• STORED ROWS:
— START —

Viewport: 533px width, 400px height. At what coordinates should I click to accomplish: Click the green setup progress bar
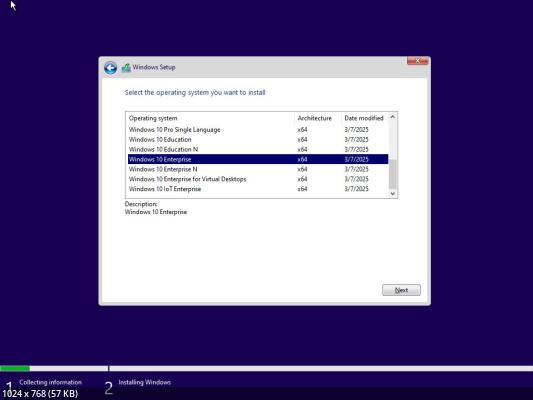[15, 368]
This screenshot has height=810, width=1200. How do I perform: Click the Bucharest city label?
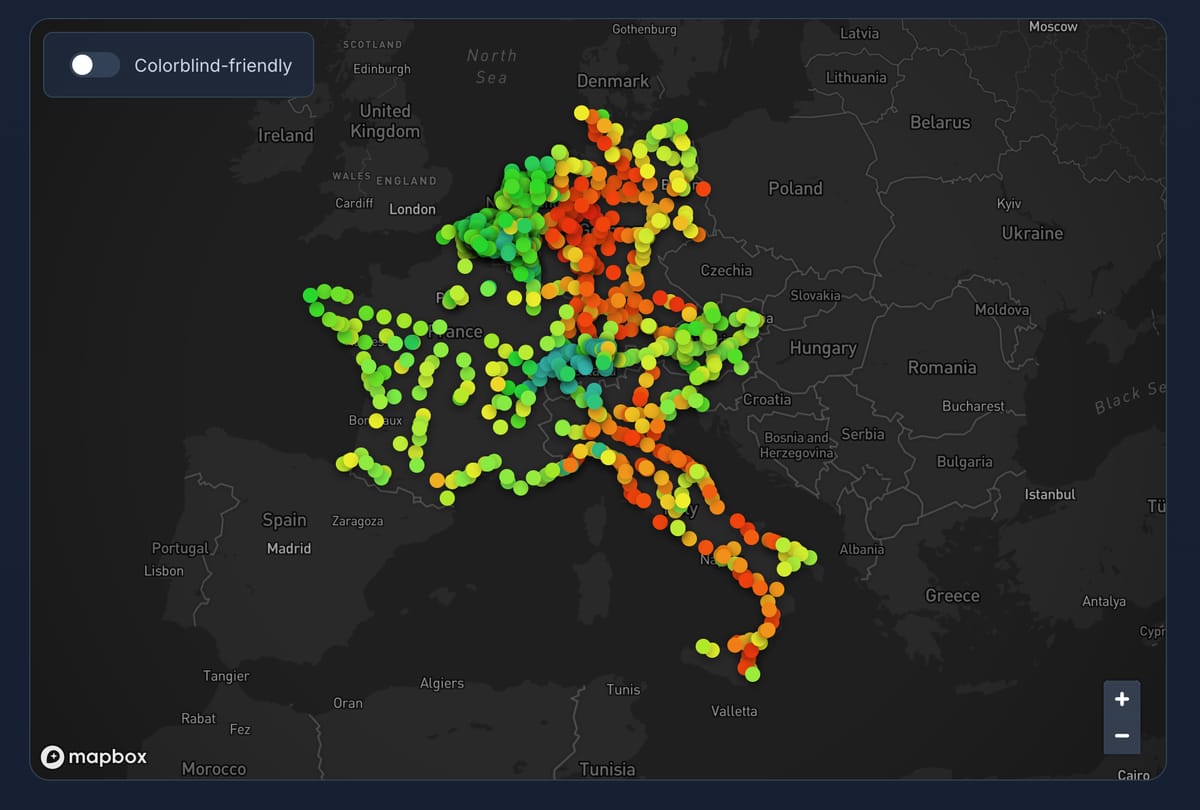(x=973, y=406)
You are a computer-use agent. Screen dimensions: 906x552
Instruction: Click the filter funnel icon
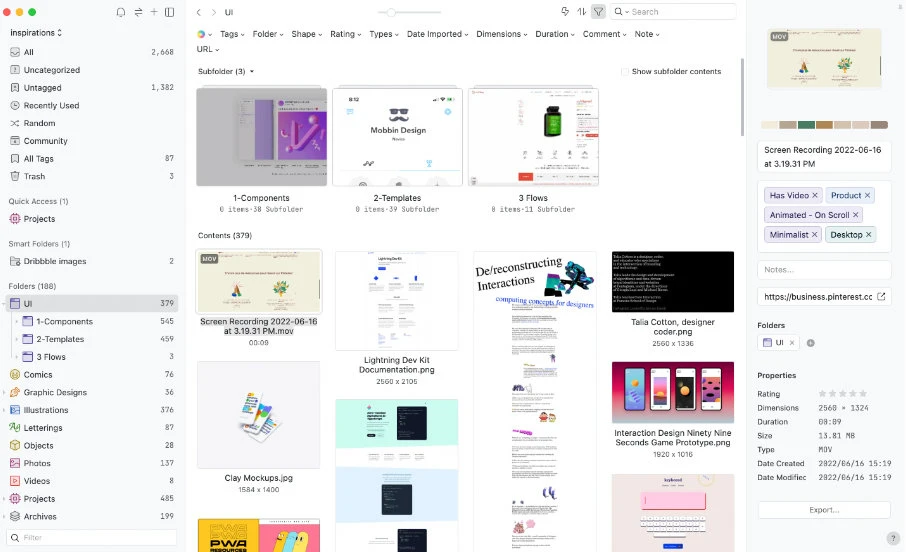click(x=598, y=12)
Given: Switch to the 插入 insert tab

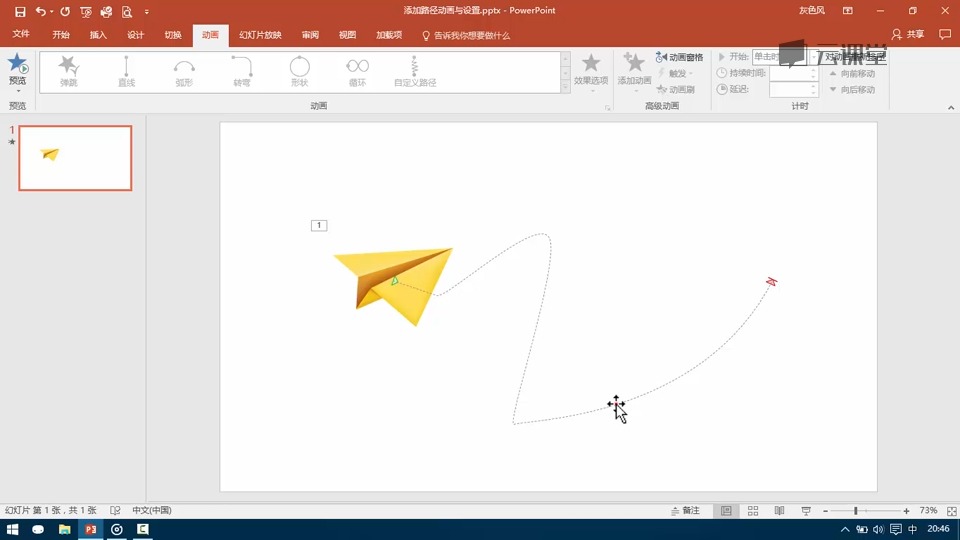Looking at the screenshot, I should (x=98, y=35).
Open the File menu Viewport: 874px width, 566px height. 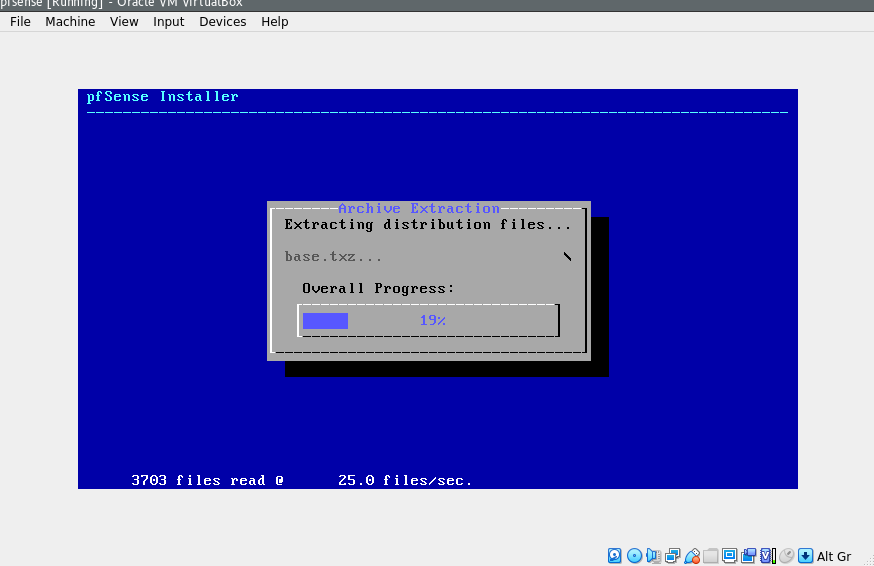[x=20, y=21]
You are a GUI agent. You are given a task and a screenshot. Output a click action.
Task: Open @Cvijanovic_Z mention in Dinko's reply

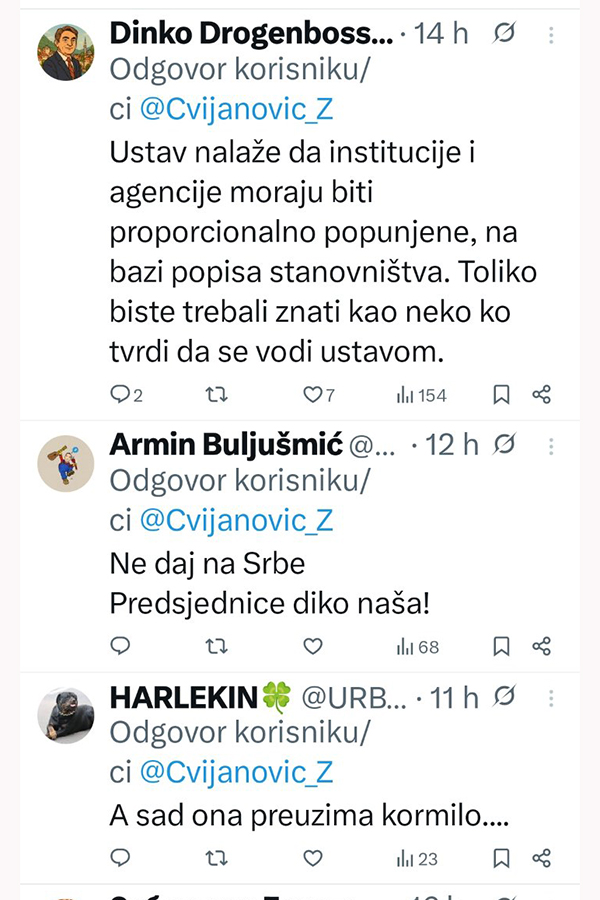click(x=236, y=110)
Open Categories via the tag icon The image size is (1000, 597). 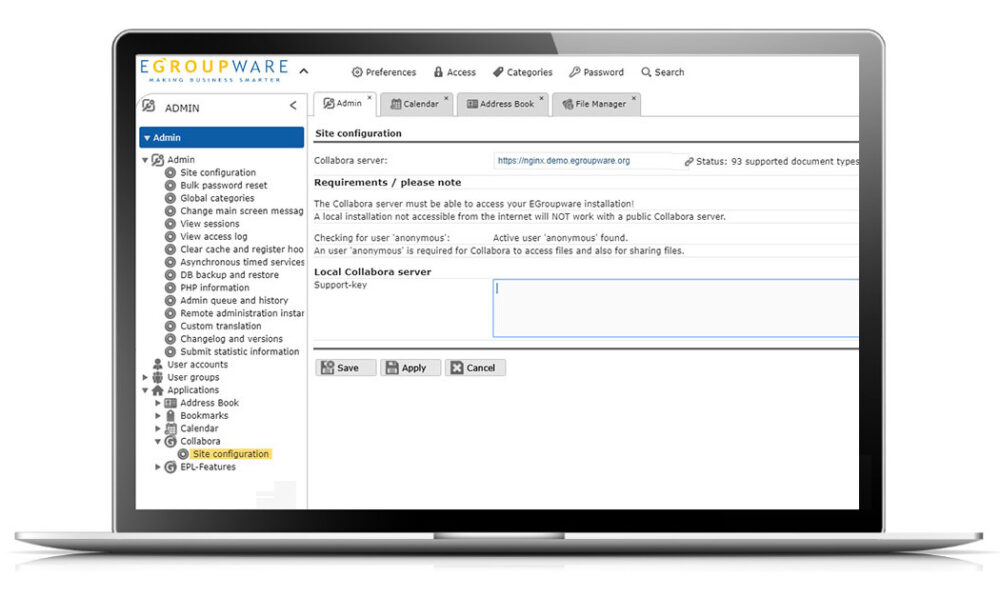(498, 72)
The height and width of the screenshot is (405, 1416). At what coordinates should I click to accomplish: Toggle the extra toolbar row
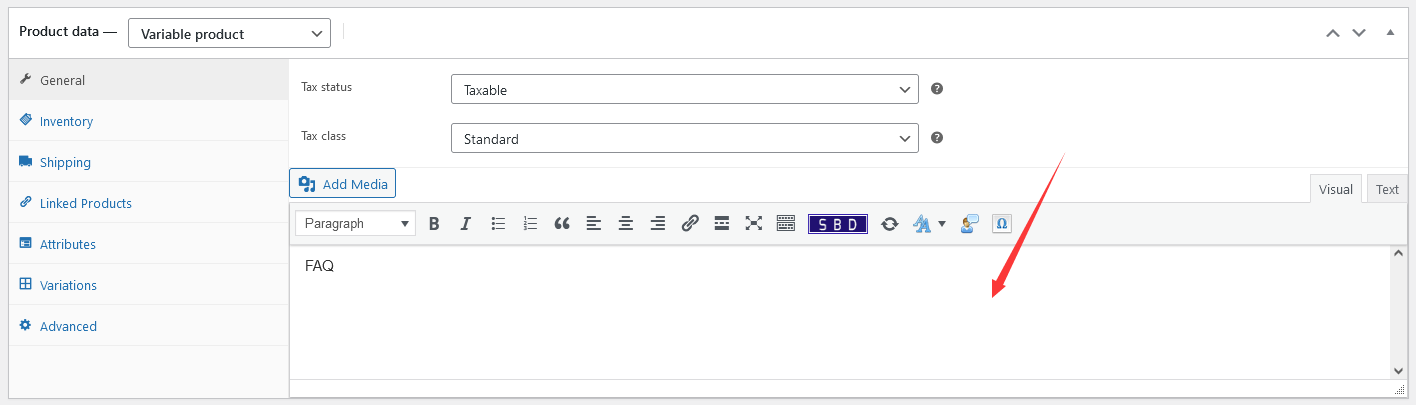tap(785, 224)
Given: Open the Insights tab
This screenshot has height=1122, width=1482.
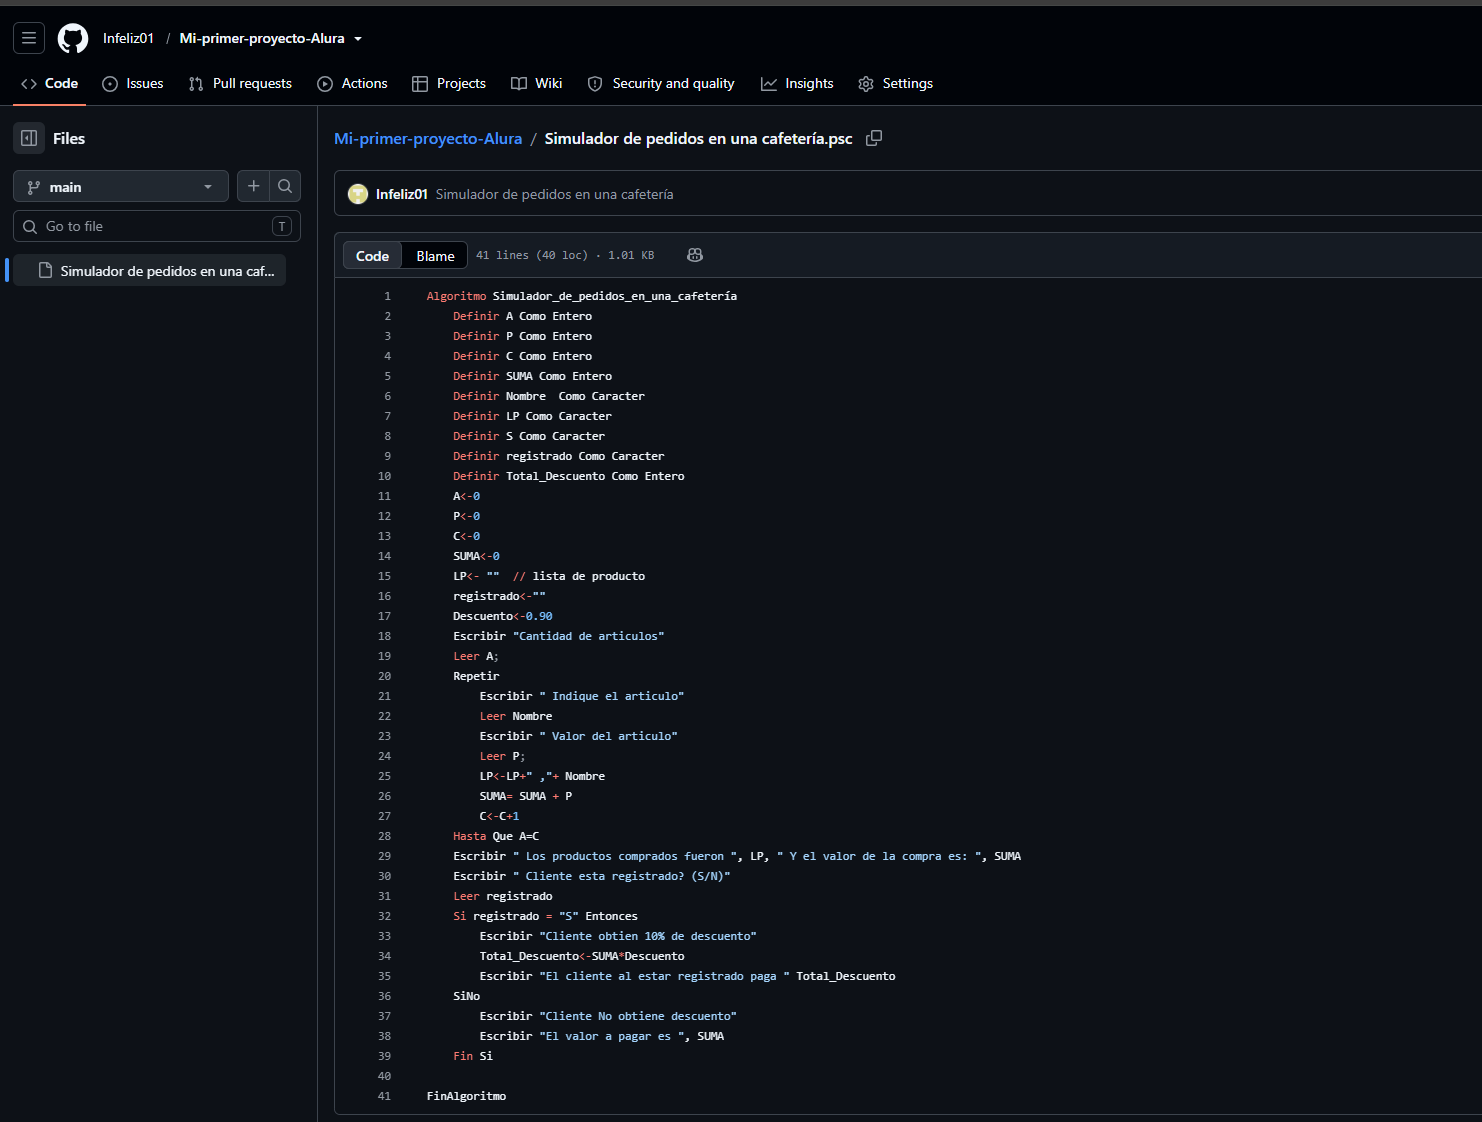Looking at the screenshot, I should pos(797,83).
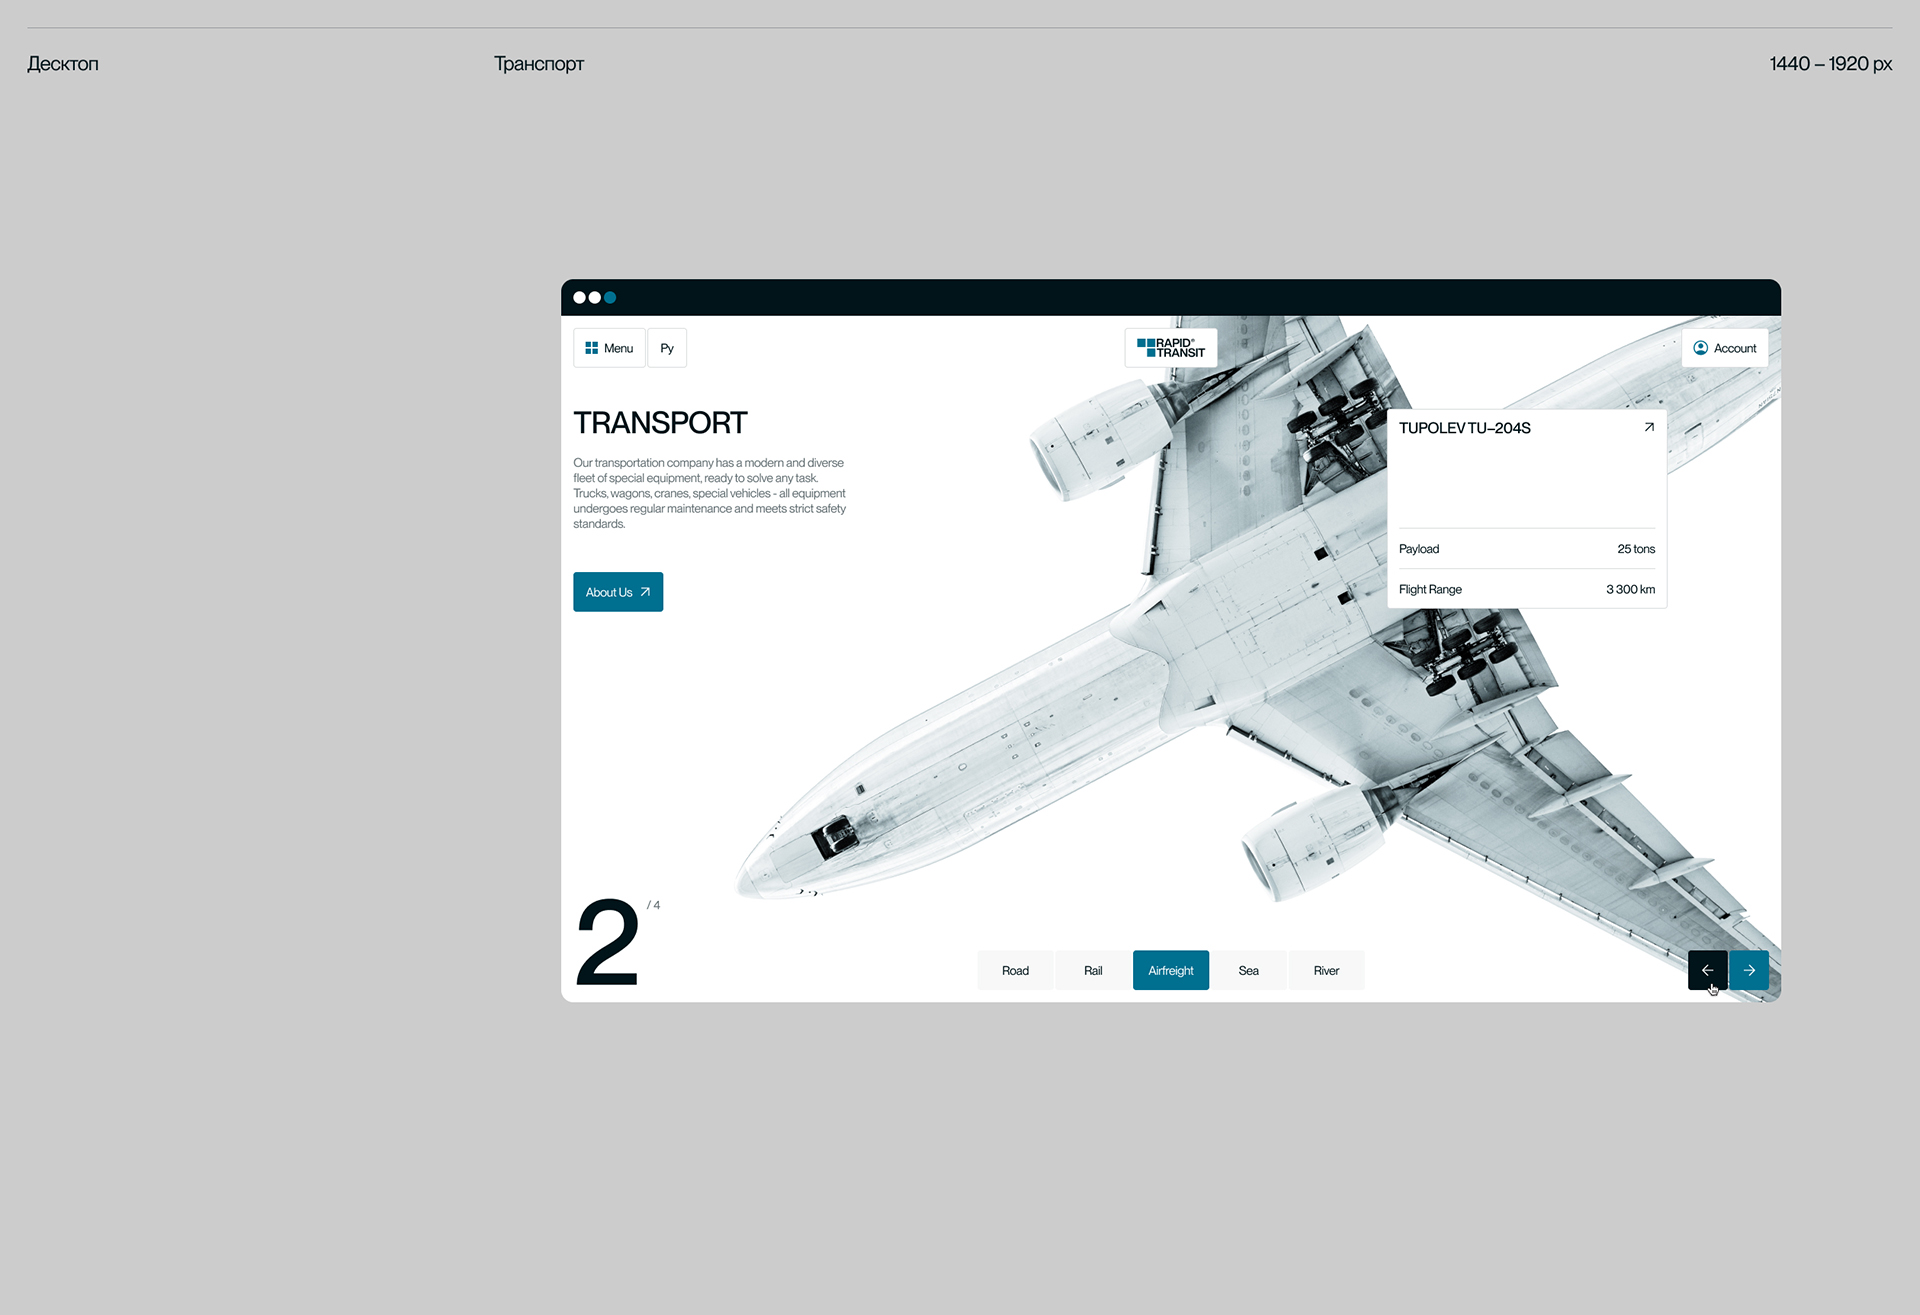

— END —

Count how many lines of the records contain the string "what", matching case exactly. Reply with the number alone.

• TASK OUTPUT:
2